Schiavone, entretanto, insiste em que o material radioativo "presumivelmente da Alemanha Oriental" foi entregue em recipientes de chumbo de cerca de 50 cm de comprimento. "Esses recipientes foram então enterrados "a até 20 m de profundidade -- mas a sonda, usada posteriormente para medições, foi apenas até 6 m de profundidade".

De acordo com o responsável pela região de Campânia, a informação fornecida por Schiavone está sendo investigada. Mas, quanto às pequenas quantidades de material radioativo, isso demandará algum tempo.


Um local de descarte ilegal de lixo tóxico, com a silhueta do Vesúvio ao fundo - (Foto: Mauro Pagnano/Der Spiegel).


Carmine Schiavone, o ex-mafioso que denunciou as atividades da Máfia do descarte ilegal de lixo tóxico na Itália - (Foto: Mauro Pagnano/Der Spiegel).


O oncologista Antonio Marfella, do Instituto Italiano de Pesquisas de Câncer de Nápoles, que verificou que a incidência de tumores entre os homens na província de Nápoles aumentou em 47% nas últimas duas décadas, potencialmente em consequência das grandes quantidades de lixo tóxico enterradas no solo da região - (Foto: Mauro Pagnano/Der Spiegel).

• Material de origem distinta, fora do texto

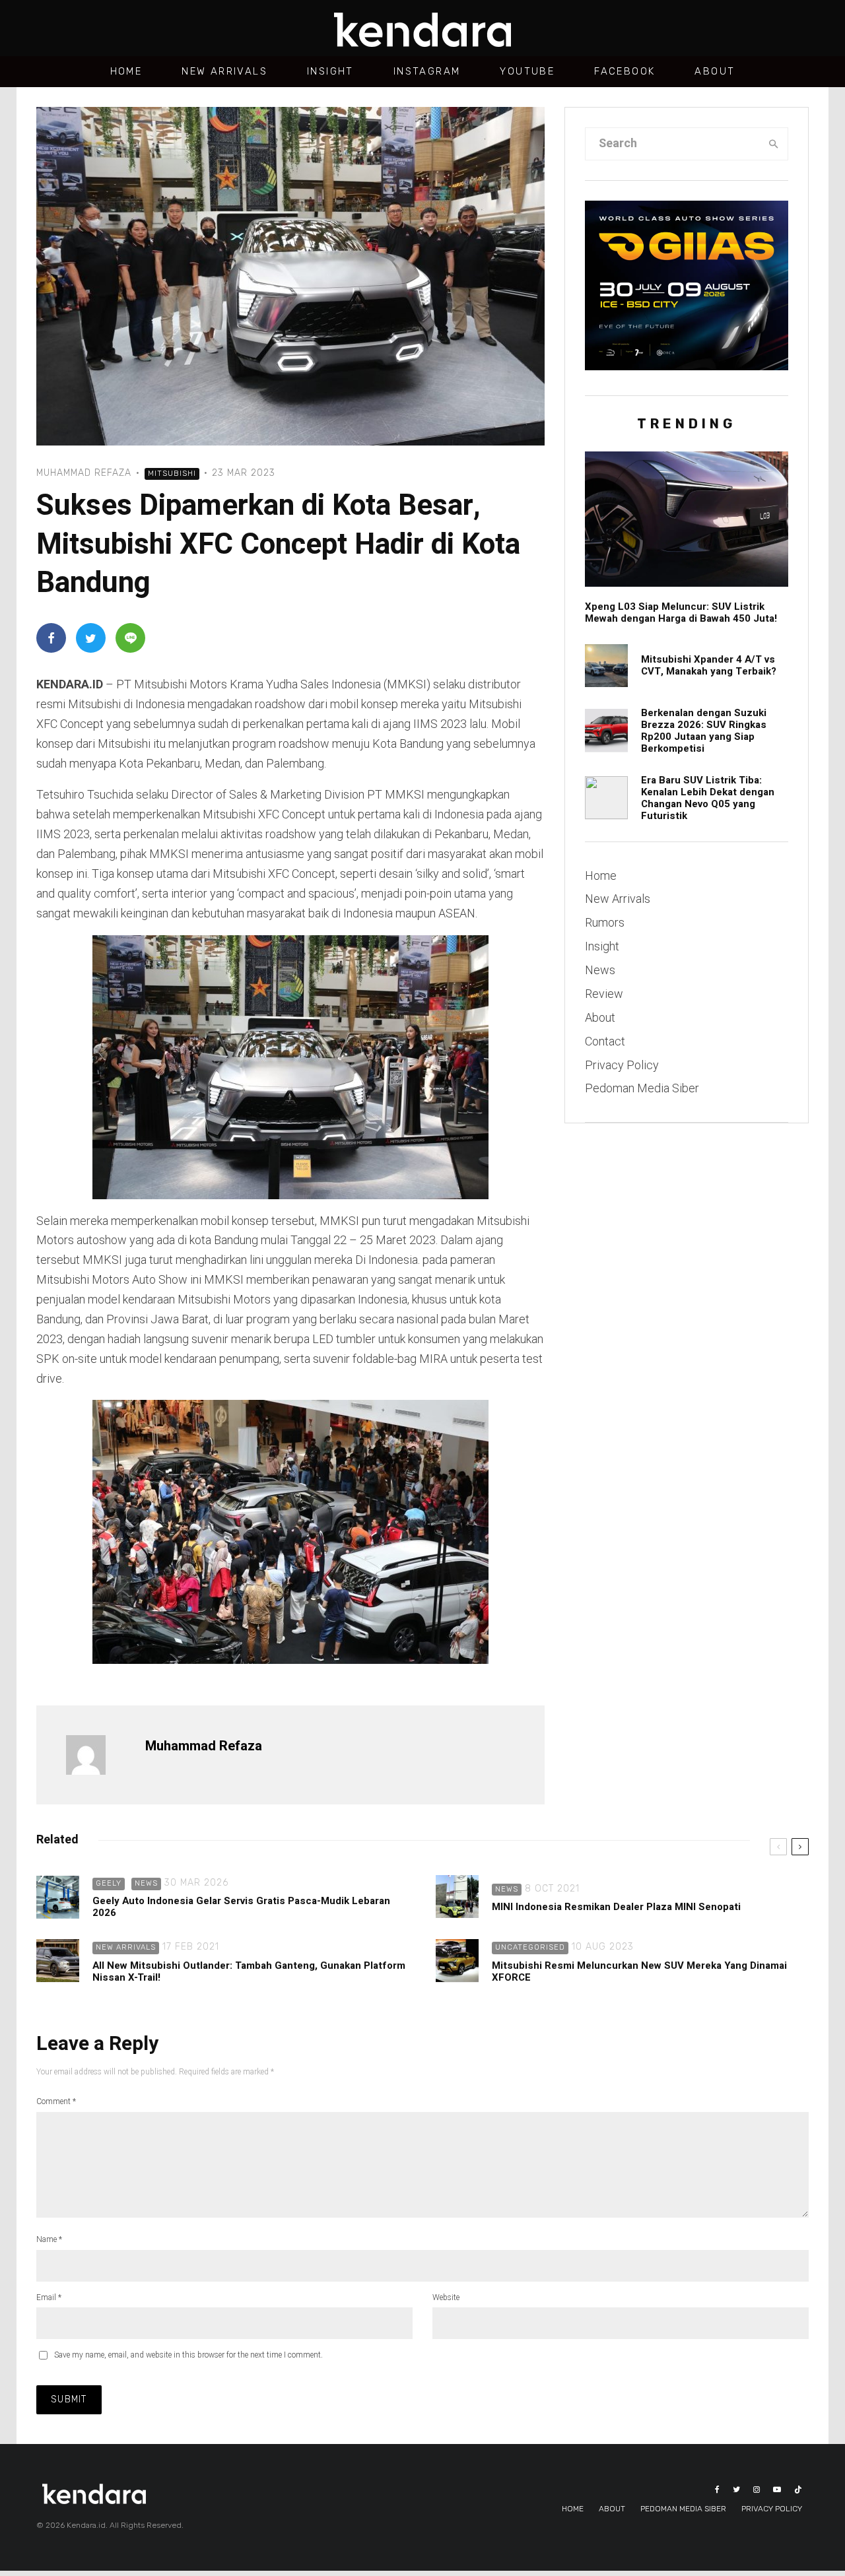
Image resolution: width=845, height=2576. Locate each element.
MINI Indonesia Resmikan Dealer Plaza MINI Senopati (616, 1907)
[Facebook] (717, 2489)
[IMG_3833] (606, 797)
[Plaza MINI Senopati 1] (457, 1896)
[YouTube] (777, 2489)
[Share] (51, 638)
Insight (330, 71)
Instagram (427, 71)
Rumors (605, 922)
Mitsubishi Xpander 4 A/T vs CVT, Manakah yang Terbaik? (708, 665)
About (714, 71)
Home (126, 71)
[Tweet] (91, 638)
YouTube (527, 71)
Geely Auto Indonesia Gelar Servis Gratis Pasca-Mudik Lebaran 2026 (241, 1907)
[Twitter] (736, 2489)
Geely (108, 1883)
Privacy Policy (622, 1065)
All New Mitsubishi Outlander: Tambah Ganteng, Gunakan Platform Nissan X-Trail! (248, 1971)
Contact (605, 1041)
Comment (56, 2101)
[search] (774, 144)
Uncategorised (530, 1947)
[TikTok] (798, 2489)
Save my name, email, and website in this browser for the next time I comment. (188, 2355)
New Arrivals (224, 71)
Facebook (624, 71)
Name (49, 2239)
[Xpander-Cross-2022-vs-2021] (606, 665)
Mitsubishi (172, 473)
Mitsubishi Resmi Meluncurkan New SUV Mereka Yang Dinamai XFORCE (639, 1971)
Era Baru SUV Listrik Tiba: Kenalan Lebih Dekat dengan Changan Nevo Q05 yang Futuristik (707, 798)
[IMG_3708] (457, 1960)
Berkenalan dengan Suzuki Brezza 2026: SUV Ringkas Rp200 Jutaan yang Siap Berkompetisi (703, 730)
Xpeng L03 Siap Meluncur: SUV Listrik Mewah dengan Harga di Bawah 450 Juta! (681, 612)
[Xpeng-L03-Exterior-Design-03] (686, 519)
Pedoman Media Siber (642, 1088)
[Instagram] (756, 2489)
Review (604, 994)
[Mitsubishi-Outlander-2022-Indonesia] (57, 1960)
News (600, 970)
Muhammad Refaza (83, 473)
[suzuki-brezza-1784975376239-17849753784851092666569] (606, 730)
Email (48, 2297)
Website (445, 2297)
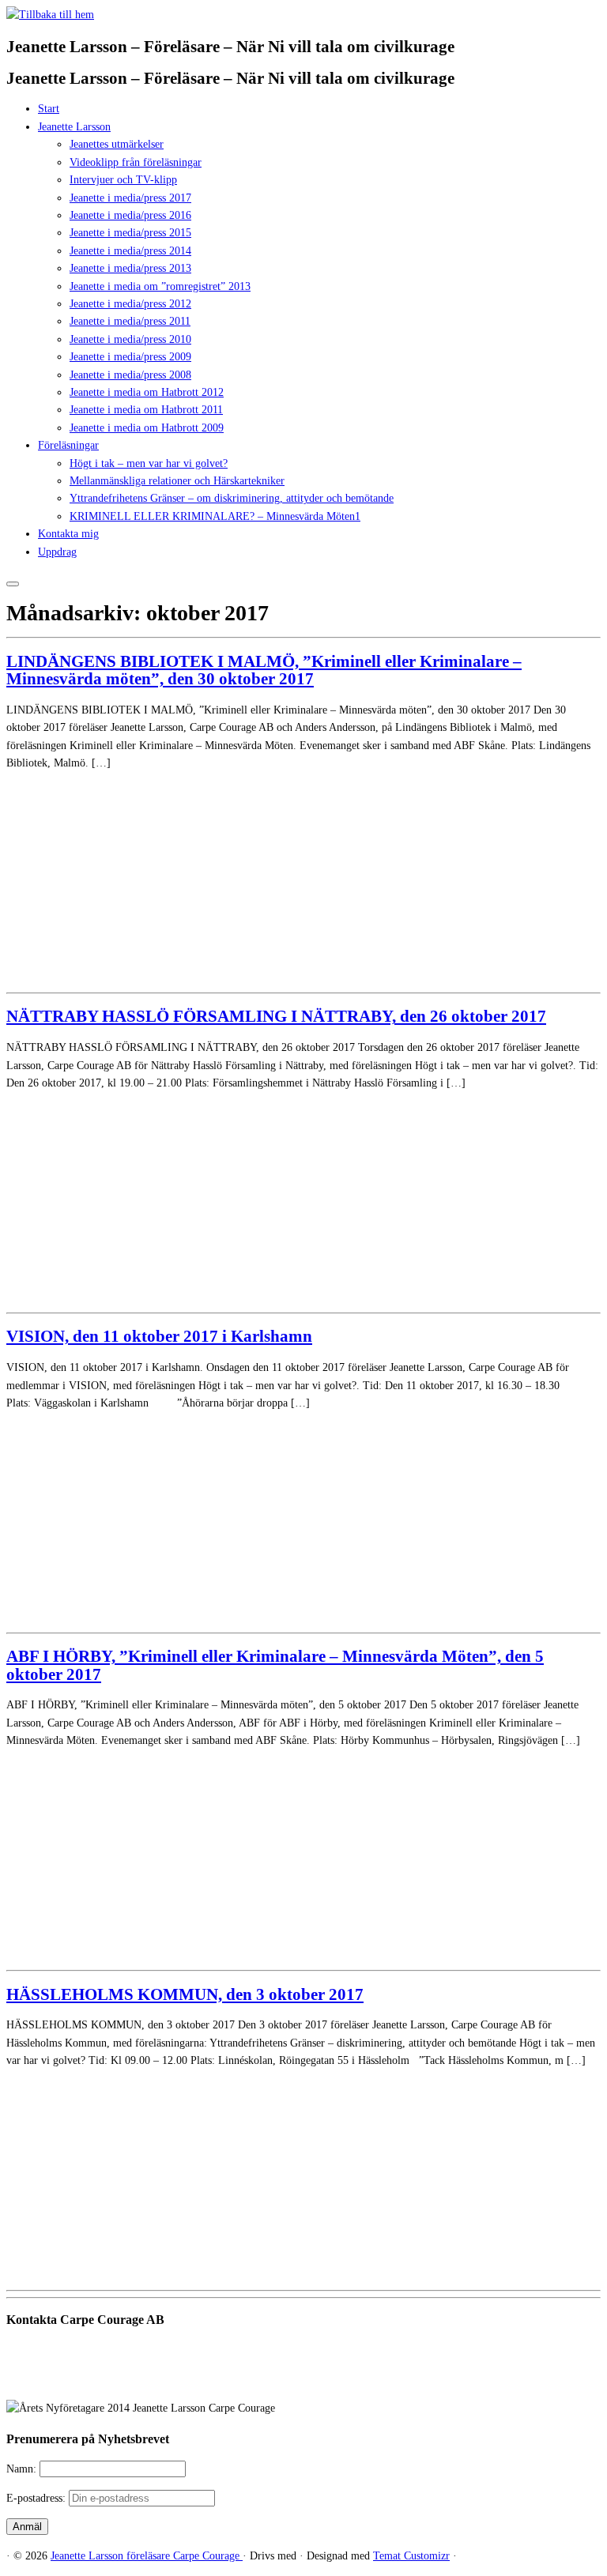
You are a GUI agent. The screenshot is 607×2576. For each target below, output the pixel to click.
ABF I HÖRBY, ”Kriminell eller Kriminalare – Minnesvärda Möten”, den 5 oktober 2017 (275, 1665)
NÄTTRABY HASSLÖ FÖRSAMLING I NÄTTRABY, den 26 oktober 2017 (276, 1016)
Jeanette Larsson (74, 127)
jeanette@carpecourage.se (321, 2380)
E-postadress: (37, 2498)
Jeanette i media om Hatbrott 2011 (146, 410)
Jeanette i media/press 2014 (130, 251)
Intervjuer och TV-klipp (123, 180)
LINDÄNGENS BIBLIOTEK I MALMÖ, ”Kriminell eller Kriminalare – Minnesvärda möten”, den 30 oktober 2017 (264, 670)
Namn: (23, 2469)
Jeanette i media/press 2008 (130, 375)
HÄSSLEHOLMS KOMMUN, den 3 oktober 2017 (185, 1994)
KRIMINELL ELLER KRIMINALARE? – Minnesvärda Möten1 (215, 516)
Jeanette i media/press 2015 (130, 233)
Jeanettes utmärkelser (117, 144)
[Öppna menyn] (12, 584)
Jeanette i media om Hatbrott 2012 (147, 392)
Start (48, 109)
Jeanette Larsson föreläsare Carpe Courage (147, 2556)
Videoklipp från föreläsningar (136, 162)
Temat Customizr (411, 2556)
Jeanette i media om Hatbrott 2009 (147, 428)
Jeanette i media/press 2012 (130, 304)
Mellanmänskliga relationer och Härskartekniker (177, 481)
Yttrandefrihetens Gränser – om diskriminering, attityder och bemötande (232, 498)
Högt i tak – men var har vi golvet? (149, 463)
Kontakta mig (68, 534)
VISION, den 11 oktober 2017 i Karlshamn (159, 1336)
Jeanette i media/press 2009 (130, 357)
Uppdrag (57, 552)
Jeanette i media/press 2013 (130, 268)
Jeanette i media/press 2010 (130, 339)
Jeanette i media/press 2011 (130, 321)
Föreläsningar (68, 445)
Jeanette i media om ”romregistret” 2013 (160, 286)
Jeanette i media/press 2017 (130, 198)
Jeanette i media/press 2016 (130, 215)
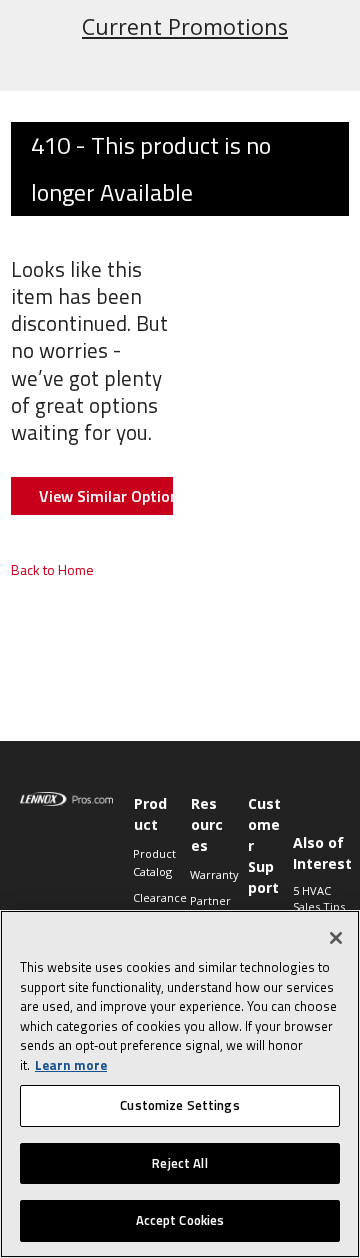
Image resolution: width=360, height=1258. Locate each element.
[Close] (336, 938)
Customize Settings (179, 1105)
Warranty (208, 874)
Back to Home (52, 569)
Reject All (179, 1163)
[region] (180, 1084)
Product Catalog (151, 862)
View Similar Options (106, 496)
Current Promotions (185, 26)
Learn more (71, 1065)
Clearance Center (151, 906)
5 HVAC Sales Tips (319, 899)
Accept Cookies (180, 1220)
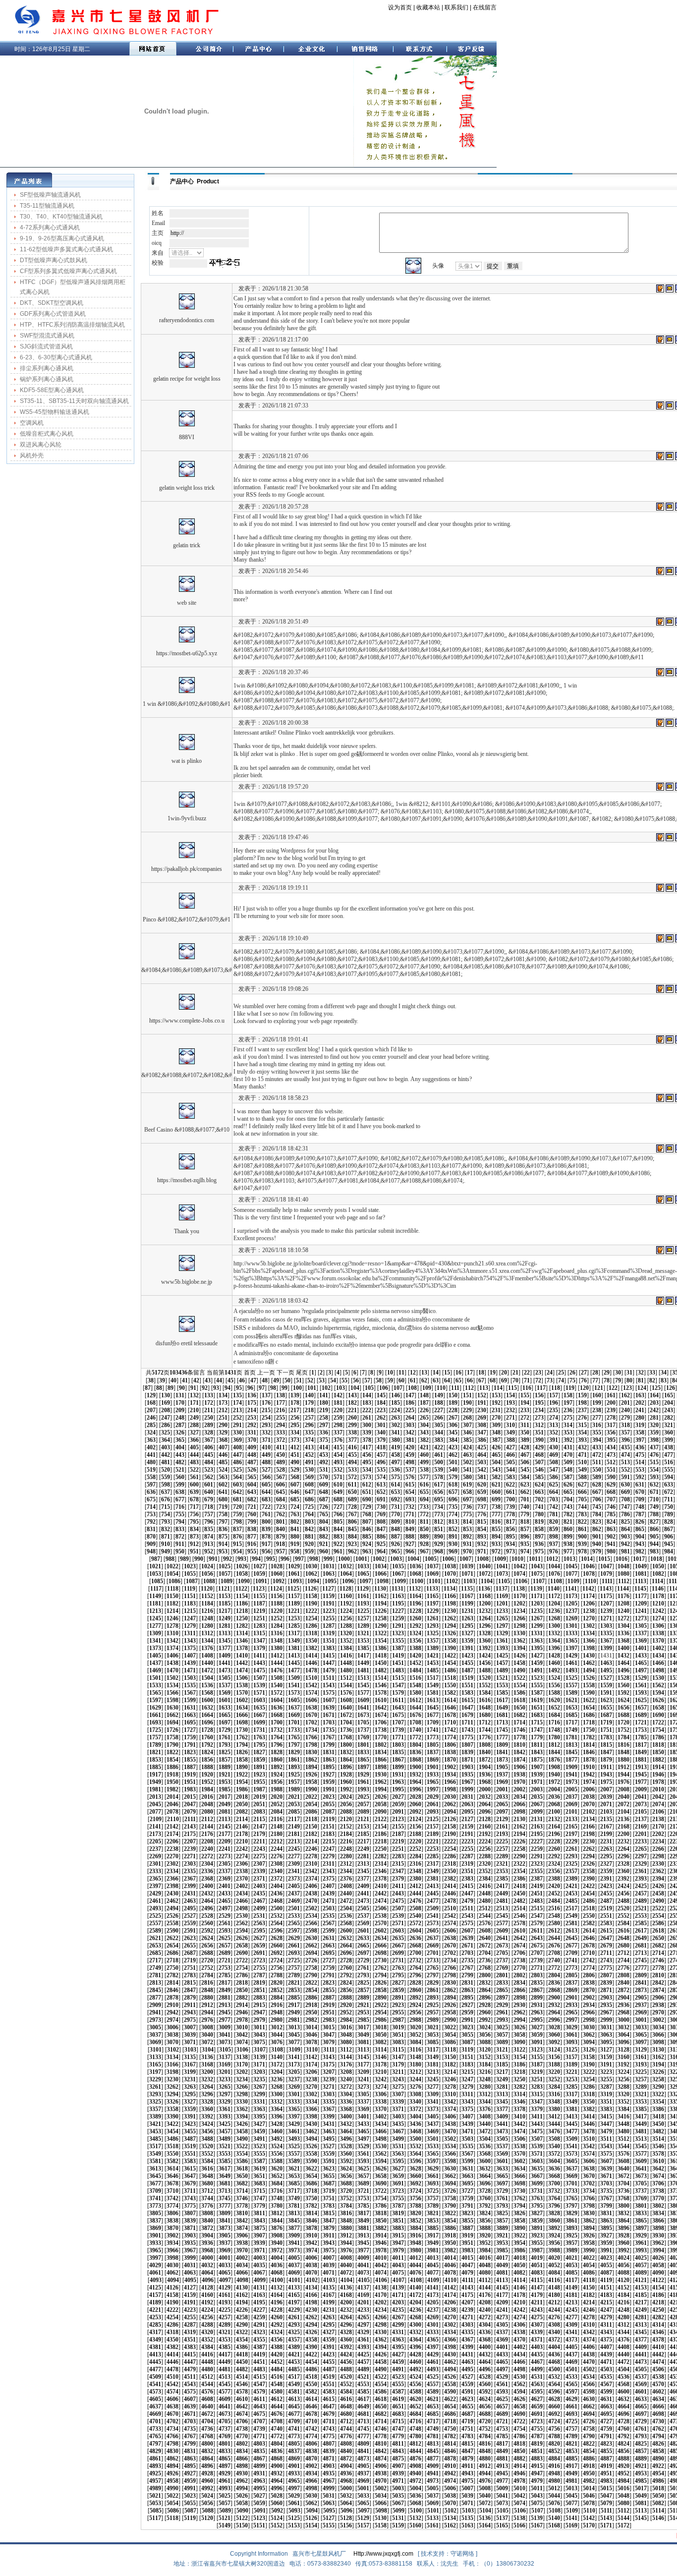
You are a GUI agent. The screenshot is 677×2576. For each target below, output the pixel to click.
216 (280, 1410)
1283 (259, 1625)
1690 (658, 1715)
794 (179, 1521)
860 (568, 1529)
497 (395, 1462)
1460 (554, 1663)
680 (223, 1499)
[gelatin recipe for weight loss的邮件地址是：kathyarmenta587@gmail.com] (670, 339)
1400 (623, 1648)
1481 (363, 1670)
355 (596, 1432)
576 (409, 1477)
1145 (640, 1588)
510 (582, 1462)
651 (366, 1491)
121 (598, 1387)
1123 (259, 1588)
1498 (658, 1670)
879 (280, 1536)
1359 (467, 1640)
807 (366, 1521)
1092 (278, 1581)
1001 (361, 1558)
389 (524, 1439)
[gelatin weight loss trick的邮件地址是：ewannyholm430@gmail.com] (670, 456)
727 (338, 1506)
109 (426, 1387)
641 (223, 1491)
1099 (400, 1581)
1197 (433, 1603)
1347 (259, 1640)
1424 (485, 1655)
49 (276, 1380)
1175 (606, 1596)
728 (352, 1506)
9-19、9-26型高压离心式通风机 (62, 238)
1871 (467, 1759)
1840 (485, 1752)
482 (179, 1462)
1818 (658, 1744)
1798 (311, 1744)
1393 (502, 1648)
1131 (397, 1588)
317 (611, 1425)
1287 (329, 1625)
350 (524, 1432)
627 (582, 1484)
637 (165, 1491)
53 (322, 1380)
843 (323, 1529)
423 (453, 1447)
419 (395, 1447)
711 (668, 1499)
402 (151, 1447)
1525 (571, 1677)
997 (299, 1558)
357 (625, 1432)
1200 (485, 1603)
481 (165, 1462)
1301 (571, 1625)
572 (352, 1477)
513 (625, 1462)
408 (237, 1447)
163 (639, 1395)
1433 (641, 1655)
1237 (571, 1610)
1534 (172, 1685)
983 (654, 1551)
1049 (641, 1566)
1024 (207, 1566)
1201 (502, 1603)
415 (338, 1447)
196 (553, 1402)
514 (639, 1462)
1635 (259, 1707)
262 (381, 1417)
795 (194, 1521)
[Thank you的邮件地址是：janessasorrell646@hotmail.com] (670, 1199)
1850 (658, 1752)
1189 (294, 1603)
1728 (207, 1729)
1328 (485, 1633)
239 (611, 1410)
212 (223, 1410)
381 (409, 1439)
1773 (433, 1737)
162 (625, 1395)
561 (194, 1477)
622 (510, 1484)
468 (539, 1454)
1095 (331, 1581)
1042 (519, 1566)
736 (467, 1506)
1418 (381, 1655)
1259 (398, 1618)
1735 (329, 1729)
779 (524, 1514)
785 (611, 1514)
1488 (485, 1670)
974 (524, 1551)
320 (654, 1425)
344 (438, 1432)
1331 (537, 1633)
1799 (329, 1744)
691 (381, 1499)
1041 (502, 1566)
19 (493, 1372)
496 (381, 1462)
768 (366, 1514)
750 (668, 1506)
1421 (433, 1655)
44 (219, 1380)
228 (453, 1410)
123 (627, 1387)
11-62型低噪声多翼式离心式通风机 (66, 249)
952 (208, 1551)
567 (280, 1477)
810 (409, 1521)
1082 (658, 1573)
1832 (346, 1752)
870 (151, 1536)
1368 (623, 1640)
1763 (259, 1737)
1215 (190, 1610)
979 (596, 1551)
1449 (363, 1663)
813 (453, 1521)
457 (381, 1454)
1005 (431, 1558)
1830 (311, 1752)
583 (510, 1477)
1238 (589, 1610)
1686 (589, 1715)
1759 (190, 1737)
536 (395, 1469)
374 (309, 1439)
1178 (658, 1596)
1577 (363, 1692)
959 (309, 1551)
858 (539, 1529)
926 (395, 1544)
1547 (398, 1685)
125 (656, 1387)
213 (237, 1410)
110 (441, 1387)
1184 (207, 1603)
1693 (155, 1722)
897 (539, 1536)
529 (294, 1469)
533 (352, 1469)
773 (438, 1514)
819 (539, 1521)
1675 (398, 1715)
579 (453, 1477)
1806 (450, 1744)
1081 (641, 1573)
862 (596, 1529)
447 (237, 1454)
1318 (311, 1633)
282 (668, 1417)
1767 (329, 1737)
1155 (259, 1596)
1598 (172, 1700)
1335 (606, 1633)
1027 (259, 1566)
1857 (224, 1759)
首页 (250, 1372)
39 (162, 1380)
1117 (156, 1588)
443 (179, 1454)
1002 (379, 1558)
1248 (207, 1618)
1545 (363, 1685)
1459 (537, 1663)
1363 (537, 1640)
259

Mais de 100.000 manifestantes participaram de um protesto em novembro passado em Nápoles para demonstrar sua indignação com o enorme problema do lixo na região que circunda a cidade. Muitas mães portavam fotos de crianças que morreram de doenças que podem ter sido causadas pela poluição - (Foto: Mauro Pagnano/Der Spiegel). 


Em Giugliano, próximo a Nápoles, 500 ciganos vivem em trailers e choças junto ao que é provavelmente o aterro sanitário mais repugnante da Europa - (Foto: Mauro Pagnano/Der Spiegel).